In truth, both owners have done well for their franchises and their cities.
Hunt had unimaginably large shoes to fill when his father, Texas businessman Lamar Hunt, died in 2006. The elder Hunt remains a beloved figure in Kansas City. He helped found the AFL, established the Chiefs and even coined the term “Super Bowl.” He also was one of the key figures in the creation of Major League Soccer.
Clark Hunt made plenty of missteps early, including a series of coaches and general managers that he hired with great fanfare but produced little results. Slowly, steadily and often behind the scenes, Hunt was becoming one of the NFL's most respected owners, sitting on important committees and even helping to end the 2011 lockout.
Two years later, Hunt changed the Chiefs' entire trajectory with a trip to Philadelphia.
Reid had just been fired when Hunt, who had just fired Romeo Crennel, picked up the phone and set up a meeting. The interview came Jan. 2, 2013, in a conference room in a Philadelphia-area airport, where a plane sent by the Cardinals to ferry Reid to Arizona for another interview was waiting on the tarmac.
Hunt proved two things that day: He was an astute businessman and exceptional salesman. The owner convinced Reid they could build a winner in Kansas City — he never did get on that other plane. Over the past decade, they have done just that: seven straight AFC West titles, four conference titles and, they hope, a second Lombardi Trophy.
“Internally we had high expectations,” Hunt said, "but if you listen to much of the national media, you know, you would've thought that we had no chance this season.
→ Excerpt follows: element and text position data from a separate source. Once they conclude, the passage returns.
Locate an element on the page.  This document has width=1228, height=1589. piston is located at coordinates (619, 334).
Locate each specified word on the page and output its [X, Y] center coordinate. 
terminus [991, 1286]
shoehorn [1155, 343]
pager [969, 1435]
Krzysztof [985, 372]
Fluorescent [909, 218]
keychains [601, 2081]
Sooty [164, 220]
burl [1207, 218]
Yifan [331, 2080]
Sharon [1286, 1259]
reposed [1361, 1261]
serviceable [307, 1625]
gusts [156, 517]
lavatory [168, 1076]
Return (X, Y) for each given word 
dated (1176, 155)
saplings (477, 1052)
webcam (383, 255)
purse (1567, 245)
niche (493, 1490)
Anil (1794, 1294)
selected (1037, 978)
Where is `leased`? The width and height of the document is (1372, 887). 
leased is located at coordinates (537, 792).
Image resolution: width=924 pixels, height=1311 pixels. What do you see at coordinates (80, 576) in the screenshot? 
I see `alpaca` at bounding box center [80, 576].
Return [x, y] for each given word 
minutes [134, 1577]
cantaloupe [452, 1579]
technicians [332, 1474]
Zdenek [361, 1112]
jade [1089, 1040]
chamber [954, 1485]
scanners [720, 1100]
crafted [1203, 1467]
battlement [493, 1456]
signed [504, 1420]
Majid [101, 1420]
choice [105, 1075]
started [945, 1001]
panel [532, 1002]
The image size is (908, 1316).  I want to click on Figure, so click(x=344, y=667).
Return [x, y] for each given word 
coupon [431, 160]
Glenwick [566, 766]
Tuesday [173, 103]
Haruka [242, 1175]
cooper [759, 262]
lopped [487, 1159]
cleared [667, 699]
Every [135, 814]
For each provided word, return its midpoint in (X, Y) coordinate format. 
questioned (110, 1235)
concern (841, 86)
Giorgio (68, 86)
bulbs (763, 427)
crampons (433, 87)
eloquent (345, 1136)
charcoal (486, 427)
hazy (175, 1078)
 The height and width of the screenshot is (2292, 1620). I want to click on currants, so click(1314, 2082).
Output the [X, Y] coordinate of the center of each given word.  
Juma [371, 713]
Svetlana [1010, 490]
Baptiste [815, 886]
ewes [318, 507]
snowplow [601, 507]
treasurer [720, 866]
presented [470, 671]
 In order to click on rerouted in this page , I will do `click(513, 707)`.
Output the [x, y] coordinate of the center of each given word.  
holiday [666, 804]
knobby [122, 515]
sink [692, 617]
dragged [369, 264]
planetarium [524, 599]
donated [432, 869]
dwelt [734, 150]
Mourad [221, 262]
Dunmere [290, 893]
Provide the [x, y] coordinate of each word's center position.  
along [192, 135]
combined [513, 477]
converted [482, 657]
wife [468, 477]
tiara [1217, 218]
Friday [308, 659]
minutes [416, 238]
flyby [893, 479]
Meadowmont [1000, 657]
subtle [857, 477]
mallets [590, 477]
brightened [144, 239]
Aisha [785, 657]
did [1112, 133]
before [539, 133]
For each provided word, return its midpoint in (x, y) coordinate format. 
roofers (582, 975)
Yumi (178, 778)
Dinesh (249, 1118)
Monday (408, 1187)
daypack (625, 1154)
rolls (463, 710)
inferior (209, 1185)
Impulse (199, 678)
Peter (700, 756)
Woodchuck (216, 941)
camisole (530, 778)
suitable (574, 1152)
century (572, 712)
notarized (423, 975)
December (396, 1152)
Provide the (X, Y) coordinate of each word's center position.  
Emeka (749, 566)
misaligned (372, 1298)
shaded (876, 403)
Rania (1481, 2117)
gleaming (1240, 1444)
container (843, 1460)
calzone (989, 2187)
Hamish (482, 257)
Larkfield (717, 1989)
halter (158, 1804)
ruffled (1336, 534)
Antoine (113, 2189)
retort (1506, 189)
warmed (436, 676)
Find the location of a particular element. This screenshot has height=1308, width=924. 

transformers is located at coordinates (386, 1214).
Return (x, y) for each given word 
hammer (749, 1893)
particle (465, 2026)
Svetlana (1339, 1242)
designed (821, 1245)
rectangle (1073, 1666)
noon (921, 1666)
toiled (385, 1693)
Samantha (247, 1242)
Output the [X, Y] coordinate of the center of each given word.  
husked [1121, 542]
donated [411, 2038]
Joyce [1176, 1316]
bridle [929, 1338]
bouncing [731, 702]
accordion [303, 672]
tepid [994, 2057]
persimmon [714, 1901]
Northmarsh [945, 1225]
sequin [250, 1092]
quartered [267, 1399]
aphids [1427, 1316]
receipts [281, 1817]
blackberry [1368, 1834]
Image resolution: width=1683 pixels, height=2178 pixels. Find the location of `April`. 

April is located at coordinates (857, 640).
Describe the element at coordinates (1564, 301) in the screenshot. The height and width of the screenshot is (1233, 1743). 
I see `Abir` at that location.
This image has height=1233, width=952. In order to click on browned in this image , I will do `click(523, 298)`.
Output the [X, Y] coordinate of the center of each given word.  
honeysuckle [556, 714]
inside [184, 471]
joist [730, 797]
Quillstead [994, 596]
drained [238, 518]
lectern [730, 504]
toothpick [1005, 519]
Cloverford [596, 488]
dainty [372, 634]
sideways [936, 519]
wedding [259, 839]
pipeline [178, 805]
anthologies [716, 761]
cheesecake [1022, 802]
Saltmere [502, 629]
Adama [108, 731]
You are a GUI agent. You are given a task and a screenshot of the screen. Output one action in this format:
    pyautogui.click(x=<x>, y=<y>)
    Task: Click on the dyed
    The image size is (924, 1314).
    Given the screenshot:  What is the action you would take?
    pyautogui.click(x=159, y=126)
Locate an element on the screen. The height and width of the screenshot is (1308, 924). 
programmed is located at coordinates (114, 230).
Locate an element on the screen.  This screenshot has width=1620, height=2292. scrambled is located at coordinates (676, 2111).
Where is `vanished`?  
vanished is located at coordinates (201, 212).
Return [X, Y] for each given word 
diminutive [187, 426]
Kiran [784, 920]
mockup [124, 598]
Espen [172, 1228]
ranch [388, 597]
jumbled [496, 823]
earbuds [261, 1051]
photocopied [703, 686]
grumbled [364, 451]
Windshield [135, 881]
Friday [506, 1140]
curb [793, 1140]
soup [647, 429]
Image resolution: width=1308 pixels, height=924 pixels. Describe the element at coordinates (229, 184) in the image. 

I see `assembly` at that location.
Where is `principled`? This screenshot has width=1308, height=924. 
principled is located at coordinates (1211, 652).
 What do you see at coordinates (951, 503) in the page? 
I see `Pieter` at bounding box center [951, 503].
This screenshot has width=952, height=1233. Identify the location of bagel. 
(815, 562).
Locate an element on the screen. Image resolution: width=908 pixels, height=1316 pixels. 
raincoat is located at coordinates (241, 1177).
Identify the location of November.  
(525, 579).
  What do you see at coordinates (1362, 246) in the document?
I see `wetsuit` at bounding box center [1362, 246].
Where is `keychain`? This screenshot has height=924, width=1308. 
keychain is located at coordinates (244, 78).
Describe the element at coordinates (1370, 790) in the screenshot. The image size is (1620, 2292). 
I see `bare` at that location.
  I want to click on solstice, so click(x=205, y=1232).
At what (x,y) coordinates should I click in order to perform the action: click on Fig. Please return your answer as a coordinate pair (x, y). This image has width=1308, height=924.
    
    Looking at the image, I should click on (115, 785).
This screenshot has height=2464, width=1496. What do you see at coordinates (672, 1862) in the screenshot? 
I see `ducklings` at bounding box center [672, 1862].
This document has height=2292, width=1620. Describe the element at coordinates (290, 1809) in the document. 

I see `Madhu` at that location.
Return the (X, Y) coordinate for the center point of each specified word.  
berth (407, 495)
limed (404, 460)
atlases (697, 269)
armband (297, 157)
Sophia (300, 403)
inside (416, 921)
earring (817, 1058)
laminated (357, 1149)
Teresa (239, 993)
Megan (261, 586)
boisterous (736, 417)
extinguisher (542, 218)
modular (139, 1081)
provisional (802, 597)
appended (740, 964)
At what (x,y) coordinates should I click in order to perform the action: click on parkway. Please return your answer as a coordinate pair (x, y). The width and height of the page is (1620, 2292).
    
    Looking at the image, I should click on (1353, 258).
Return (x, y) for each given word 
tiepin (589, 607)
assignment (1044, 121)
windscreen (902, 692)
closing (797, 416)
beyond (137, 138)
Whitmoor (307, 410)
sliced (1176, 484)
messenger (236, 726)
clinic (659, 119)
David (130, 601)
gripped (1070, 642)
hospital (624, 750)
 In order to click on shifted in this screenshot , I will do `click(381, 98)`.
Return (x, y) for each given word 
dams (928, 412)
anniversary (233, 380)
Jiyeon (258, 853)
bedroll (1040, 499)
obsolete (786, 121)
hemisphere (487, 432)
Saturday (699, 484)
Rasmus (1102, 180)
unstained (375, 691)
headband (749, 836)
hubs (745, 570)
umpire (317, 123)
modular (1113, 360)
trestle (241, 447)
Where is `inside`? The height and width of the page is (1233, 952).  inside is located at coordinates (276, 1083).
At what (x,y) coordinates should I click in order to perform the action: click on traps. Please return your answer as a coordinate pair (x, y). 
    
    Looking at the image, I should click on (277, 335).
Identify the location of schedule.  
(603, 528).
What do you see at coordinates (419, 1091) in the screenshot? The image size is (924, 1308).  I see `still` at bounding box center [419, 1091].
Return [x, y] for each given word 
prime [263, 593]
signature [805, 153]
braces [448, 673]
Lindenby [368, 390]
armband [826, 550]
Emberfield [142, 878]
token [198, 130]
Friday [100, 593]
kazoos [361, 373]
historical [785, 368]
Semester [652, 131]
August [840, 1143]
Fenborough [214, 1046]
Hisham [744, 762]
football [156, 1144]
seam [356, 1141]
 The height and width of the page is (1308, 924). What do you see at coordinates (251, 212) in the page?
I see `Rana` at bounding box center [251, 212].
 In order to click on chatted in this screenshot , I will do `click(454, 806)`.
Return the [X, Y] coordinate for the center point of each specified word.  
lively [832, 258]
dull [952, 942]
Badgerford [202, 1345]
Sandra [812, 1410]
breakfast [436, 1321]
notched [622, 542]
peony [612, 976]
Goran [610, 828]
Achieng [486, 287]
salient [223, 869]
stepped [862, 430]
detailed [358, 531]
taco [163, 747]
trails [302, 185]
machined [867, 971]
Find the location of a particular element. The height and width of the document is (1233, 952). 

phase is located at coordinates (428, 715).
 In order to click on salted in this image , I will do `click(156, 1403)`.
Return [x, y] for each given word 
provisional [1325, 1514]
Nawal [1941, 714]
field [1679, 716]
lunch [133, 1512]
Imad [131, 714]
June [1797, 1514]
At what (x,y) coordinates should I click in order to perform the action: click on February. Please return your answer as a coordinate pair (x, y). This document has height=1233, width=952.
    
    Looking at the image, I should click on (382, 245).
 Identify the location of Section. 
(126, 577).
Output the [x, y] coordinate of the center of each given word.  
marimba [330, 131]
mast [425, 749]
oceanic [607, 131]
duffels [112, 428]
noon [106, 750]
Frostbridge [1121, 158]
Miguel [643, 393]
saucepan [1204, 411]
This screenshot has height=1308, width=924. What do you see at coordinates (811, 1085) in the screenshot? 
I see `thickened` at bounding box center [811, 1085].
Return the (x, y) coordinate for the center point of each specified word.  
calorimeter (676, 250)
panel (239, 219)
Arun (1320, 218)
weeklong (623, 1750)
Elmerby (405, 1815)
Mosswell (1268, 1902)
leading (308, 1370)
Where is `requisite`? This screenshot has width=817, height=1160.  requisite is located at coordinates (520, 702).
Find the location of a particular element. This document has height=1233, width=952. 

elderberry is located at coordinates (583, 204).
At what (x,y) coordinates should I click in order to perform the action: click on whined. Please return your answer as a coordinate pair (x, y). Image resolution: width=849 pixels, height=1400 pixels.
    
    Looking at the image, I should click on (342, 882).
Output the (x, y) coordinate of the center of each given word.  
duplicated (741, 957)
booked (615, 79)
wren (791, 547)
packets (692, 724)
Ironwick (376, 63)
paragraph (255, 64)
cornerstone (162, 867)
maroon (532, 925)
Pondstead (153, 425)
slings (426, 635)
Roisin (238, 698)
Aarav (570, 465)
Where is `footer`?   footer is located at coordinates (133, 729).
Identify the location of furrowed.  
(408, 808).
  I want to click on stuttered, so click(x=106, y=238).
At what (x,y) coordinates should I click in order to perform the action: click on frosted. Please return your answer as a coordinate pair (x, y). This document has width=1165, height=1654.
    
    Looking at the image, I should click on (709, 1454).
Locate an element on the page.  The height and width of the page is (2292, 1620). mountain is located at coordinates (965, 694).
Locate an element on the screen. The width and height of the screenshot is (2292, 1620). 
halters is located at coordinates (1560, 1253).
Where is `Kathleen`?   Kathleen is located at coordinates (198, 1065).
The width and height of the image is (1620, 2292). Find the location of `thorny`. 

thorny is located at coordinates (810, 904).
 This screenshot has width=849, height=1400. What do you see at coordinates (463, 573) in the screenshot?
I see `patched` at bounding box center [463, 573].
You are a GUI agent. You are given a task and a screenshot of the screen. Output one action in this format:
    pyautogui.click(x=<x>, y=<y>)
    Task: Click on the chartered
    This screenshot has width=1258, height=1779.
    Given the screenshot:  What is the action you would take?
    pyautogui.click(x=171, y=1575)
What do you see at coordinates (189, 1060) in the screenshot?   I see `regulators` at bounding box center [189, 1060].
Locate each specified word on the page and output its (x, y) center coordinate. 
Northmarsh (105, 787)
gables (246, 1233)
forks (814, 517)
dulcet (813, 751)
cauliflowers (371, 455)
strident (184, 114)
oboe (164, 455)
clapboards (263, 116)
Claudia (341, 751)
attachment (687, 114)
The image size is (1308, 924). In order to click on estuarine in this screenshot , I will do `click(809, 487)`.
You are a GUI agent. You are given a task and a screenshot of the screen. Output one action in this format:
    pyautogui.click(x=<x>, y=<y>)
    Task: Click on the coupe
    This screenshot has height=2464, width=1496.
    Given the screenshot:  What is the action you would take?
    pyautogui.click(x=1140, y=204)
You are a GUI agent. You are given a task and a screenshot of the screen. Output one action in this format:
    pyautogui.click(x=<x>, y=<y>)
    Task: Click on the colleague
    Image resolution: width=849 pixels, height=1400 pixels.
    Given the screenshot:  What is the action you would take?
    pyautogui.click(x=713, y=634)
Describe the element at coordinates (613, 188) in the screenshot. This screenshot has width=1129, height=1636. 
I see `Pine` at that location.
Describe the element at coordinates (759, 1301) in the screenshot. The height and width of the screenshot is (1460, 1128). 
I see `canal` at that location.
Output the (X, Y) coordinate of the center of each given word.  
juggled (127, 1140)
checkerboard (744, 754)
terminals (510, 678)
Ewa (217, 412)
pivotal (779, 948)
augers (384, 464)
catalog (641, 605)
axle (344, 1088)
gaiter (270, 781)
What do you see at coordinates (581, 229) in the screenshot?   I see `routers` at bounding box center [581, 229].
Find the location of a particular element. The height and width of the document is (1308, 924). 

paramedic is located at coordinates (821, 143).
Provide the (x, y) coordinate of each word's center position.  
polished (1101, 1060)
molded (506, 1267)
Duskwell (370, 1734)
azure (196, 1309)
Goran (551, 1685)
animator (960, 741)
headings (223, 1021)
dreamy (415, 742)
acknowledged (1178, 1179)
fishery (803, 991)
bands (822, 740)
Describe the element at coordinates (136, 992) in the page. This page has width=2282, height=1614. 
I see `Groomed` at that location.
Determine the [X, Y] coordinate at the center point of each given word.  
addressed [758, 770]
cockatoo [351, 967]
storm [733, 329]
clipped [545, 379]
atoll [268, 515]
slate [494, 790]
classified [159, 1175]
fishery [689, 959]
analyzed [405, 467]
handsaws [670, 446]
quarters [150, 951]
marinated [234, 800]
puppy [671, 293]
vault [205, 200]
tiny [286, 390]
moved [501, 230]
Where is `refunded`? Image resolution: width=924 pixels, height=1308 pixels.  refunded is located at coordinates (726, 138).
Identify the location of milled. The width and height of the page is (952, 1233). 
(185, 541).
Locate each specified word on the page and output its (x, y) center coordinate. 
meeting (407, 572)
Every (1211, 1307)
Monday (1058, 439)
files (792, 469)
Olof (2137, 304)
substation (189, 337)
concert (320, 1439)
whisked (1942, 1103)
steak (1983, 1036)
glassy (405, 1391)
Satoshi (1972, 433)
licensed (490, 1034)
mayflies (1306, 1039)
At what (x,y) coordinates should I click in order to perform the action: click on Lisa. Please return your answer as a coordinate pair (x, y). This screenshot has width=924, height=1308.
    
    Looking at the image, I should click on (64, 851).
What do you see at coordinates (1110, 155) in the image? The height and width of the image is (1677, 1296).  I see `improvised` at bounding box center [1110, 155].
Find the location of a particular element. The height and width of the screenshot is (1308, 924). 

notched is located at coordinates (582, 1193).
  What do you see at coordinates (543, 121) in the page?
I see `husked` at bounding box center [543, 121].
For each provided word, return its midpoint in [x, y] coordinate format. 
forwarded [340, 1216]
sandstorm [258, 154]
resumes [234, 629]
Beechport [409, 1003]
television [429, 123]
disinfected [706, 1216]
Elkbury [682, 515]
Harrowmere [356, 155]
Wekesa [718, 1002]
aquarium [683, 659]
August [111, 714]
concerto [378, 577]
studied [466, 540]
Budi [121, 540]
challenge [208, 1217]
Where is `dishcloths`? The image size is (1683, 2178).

I remember Andy commenting in response to a questions that, ‘We’re not going to be too bad ourselves,' because people were talking about these other teams in the AFC West.
“Obviously, really, the credit goes to Andy and the coaching staff.”
Along with the owner.
In Philadelphia, Reid's firing gave way to ultra-successful college coach Chip Kelly taking the reins. When that experiment failed, Lurie, a movie producer, plucked away Reid's offensive coordinator, Doug Pederson. Within two years, Pederson had done what Reid could not: win the Super Bowl.
Pederson went to two more playoffs before things fell apart. He was fired, too. Lurie's off-the-radar replacement was Nick Sirianni, then the offensive coordinator of the Colts.
If Hunt's hiring of Reid underscored his salesmanship and business acumen, Lurie's decision highlighted his keen eye for talent and willingness to take a gamble.
The Eagles lost in in the wild-card round in Sirianni's first season, and in his second, they are back in the big game.
“I can't overestimate the value of the coaches,” Lurie said. “Nick is outstanding — smart, connects with everybody, cares, is passionate. And at the same time, his staff is outstanding. They are all similar age, they are young, they get along great. You have to have a great culture of a coaching staff. He has that.”
Yet it's Lurie who has established a culture of success within the Eagles organization. Just like Hunt has done with the Chiefs.
“I’ve been out to eat with him a few times. I talk to him when he’s around the building because he’s here a lot," Eagles tight end Dallas Goedert said of Lurie. “Just really thankful for him and everything he gives the team so we can be as successful as we have been. He fits right along with the Philadelphia culture. He knows how important Eagles football is to the city.”